── Data lines ──

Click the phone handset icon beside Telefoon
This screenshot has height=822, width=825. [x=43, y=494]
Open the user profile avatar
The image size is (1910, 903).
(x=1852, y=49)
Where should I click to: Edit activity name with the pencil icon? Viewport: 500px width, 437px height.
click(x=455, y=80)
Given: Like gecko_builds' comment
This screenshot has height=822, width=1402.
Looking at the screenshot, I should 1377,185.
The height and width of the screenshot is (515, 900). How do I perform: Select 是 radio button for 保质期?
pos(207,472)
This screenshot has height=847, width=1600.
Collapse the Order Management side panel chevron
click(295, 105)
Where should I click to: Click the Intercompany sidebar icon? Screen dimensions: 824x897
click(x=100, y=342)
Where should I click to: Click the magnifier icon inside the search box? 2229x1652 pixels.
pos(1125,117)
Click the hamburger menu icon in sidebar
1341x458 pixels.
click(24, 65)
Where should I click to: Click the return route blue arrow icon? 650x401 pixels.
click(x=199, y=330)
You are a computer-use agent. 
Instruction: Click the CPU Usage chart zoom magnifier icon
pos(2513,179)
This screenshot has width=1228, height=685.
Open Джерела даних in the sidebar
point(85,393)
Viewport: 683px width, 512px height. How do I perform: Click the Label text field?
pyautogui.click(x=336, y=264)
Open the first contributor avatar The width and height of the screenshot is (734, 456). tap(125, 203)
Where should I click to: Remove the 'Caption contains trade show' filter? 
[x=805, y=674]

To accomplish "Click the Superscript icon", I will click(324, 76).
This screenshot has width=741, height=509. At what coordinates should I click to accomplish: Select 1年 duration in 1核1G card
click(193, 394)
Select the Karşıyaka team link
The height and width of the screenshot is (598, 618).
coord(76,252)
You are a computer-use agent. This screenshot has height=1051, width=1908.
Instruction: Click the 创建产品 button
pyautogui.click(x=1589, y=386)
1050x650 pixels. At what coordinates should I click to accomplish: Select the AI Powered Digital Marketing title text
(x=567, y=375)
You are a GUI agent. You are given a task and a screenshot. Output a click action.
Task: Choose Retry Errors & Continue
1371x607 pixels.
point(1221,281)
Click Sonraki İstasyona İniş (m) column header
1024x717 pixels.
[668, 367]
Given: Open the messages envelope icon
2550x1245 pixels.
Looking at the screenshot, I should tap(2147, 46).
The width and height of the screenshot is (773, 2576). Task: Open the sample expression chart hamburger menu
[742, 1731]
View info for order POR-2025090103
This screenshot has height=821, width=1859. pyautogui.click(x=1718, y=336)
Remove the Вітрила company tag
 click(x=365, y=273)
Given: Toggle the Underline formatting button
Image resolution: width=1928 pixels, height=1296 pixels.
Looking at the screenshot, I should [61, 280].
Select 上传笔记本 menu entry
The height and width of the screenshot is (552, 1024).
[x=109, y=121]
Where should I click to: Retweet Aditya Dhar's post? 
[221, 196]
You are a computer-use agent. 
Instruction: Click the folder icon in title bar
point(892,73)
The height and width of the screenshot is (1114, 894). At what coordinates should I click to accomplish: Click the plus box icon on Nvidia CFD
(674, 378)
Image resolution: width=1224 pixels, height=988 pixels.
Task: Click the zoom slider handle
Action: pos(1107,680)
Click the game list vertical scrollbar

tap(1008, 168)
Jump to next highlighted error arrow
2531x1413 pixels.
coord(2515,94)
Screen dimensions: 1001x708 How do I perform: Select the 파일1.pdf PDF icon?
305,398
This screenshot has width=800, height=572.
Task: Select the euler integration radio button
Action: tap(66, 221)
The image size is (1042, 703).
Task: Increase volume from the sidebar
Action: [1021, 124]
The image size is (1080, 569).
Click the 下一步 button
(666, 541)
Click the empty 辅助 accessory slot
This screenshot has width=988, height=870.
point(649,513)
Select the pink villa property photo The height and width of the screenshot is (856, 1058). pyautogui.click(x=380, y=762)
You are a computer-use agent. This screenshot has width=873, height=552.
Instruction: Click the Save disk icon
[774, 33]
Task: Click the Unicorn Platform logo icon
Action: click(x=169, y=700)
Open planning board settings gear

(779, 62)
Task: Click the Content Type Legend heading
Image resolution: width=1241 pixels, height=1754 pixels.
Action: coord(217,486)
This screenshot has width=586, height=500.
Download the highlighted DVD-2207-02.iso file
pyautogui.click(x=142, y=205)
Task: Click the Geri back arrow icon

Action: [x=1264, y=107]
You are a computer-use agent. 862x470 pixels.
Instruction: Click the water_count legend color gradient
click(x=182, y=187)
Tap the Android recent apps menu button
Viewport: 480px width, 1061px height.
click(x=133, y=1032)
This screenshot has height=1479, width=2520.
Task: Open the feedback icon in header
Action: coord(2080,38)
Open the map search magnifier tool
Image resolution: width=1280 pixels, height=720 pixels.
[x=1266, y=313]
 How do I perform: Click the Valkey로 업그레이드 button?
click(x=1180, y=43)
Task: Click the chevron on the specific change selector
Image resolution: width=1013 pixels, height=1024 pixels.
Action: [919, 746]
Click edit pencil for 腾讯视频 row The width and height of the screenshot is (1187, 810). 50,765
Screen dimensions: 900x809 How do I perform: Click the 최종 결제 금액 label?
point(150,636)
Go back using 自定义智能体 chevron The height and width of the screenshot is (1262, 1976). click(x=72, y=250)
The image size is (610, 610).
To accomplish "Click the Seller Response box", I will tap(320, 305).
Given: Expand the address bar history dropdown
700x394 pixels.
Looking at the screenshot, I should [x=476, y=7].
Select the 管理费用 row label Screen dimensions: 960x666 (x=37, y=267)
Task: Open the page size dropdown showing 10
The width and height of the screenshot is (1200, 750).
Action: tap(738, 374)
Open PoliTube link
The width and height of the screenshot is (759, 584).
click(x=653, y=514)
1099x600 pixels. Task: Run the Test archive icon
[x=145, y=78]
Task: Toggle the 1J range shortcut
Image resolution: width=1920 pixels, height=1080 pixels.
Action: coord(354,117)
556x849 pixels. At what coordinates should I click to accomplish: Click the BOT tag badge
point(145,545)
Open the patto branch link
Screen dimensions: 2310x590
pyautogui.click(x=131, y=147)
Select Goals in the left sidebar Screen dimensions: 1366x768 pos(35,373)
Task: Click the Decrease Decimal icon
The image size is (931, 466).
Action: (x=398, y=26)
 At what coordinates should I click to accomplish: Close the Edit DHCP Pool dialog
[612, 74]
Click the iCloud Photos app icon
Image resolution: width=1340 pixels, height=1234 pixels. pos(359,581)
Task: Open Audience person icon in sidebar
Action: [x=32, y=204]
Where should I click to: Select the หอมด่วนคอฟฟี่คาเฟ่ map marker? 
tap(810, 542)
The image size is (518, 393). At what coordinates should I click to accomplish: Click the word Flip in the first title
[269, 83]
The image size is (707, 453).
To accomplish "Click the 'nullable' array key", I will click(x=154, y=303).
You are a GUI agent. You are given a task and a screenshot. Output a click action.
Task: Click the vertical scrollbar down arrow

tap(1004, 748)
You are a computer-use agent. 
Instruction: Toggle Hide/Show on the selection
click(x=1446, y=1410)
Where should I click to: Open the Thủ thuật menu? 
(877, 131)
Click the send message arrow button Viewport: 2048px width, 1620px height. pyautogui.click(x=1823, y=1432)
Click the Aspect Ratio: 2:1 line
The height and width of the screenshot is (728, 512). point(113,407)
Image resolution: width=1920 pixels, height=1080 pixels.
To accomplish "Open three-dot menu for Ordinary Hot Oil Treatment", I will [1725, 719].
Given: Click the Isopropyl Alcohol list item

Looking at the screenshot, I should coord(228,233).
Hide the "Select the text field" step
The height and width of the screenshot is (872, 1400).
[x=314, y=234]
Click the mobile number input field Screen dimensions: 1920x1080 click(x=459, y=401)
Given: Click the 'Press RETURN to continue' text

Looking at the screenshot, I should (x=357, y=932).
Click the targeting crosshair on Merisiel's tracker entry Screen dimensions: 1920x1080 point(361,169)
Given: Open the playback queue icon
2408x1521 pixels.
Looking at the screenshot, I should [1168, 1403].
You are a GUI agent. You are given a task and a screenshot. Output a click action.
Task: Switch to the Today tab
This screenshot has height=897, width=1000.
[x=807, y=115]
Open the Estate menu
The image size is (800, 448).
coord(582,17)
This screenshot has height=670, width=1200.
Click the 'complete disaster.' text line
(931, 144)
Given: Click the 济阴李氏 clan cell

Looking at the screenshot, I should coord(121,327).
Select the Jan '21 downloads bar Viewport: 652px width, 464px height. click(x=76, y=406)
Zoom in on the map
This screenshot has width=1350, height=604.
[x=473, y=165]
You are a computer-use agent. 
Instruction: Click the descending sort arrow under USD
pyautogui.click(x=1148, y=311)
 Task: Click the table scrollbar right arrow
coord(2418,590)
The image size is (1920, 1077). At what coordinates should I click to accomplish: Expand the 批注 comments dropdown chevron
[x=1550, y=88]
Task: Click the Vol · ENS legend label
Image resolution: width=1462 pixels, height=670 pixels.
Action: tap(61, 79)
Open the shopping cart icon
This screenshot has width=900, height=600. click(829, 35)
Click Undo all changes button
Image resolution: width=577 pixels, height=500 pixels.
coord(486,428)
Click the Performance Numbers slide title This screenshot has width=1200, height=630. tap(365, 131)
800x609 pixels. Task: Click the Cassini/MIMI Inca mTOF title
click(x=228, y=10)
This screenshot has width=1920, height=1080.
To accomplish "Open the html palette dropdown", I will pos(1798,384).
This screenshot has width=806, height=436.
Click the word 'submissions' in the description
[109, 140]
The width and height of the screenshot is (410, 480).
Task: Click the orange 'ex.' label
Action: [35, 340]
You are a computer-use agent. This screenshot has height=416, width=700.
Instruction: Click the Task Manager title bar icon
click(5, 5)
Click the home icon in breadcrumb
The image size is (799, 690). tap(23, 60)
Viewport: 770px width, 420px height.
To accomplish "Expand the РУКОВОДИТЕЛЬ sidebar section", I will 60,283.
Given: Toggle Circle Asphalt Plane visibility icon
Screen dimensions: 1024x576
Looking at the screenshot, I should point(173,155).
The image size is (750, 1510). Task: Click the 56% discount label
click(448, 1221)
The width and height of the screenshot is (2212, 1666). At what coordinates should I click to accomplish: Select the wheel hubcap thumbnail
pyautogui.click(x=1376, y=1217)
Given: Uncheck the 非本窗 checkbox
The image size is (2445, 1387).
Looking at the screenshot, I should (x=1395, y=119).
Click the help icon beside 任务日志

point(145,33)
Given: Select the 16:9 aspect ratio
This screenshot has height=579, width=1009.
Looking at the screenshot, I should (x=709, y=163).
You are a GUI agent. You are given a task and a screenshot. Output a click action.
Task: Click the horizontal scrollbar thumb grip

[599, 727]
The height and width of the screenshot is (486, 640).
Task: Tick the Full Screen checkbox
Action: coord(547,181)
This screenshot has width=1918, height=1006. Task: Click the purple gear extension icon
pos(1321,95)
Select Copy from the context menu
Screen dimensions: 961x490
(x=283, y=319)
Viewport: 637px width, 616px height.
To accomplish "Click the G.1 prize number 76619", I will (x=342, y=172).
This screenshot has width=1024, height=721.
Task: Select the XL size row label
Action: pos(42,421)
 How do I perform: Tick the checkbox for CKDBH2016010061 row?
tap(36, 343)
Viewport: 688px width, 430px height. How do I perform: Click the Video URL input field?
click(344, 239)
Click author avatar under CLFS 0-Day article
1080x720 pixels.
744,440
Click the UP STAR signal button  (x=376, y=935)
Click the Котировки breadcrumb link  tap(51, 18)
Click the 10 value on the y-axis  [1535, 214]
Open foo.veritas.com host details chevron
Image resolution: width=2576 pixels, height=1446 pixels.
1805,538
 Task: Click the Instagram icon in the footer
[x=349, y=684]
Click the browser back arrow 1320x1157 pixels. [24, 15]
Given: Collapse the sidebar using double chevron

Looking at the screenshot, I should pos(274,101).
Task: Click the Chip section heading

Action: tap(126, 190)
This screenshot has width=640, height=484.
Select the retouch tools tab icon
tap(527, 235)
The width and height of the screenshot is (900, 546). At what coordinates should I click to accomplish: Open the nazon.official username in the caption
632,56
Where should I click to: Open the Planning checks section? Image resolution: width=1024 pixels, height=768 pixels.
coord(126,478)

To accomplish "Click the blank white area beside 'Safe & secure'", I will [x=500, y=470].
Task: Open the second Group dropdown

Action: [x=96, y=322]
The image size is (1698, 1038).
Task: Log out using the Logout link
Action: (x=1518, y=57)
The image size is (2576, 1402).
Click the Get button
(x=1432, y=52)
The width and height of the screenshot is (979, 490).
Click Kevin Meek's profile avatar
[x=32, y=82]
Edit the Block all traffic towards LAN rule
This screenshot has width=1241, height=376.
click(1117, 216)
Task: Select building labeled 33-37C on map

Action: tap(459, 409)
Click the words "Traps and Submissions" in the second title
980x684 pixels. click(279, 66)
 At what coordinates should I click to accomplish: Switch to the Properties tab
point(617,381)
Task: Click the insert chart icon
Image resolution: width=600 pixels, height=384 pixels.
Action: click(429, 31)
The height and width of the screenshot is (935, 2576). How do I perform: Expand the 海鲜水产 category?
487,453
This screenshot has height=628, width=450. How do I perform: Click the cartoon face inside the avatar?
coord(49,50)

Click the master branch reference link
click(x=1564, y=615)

───

Copy the rows above from the line that contains "Viewport: 688px width, 430px" through the line that contains "tap(527, 235)", putting "bottom bar" in place of "footer" and changing nothing else.

Viewport: 688px width, 430px height. How do I perform: Click the Video URL input field?
click(344, 239)
Click author avatar under CLFS 0-Day article
1080x720 pixels.
744,440
Click the UP STAR signal button  (x=376, y=935)
Click the Котировки breadcrumb link  tap(51, 18)
Click the 10 value on the y-axis  [1535, 214]
Open foo.veritas.com host details chevron
Image resolution: width=2576 pixels, height=1446 pixels.
1805,538
 Task: Click the Instagram icon in the bottom bar
[x=349, y=684]
Click the browser back arrow 1320x1157 pixels. [24, 15]
Given: Collapse the sidebar using double chevron

Looking at the screenshot, I should pos(274,101).
Task: Click the Chip section heading

Action: tap(126, 190)
This screenshot has width=640, height=484.
Select the retouch tools tab icon
tap(527, 235)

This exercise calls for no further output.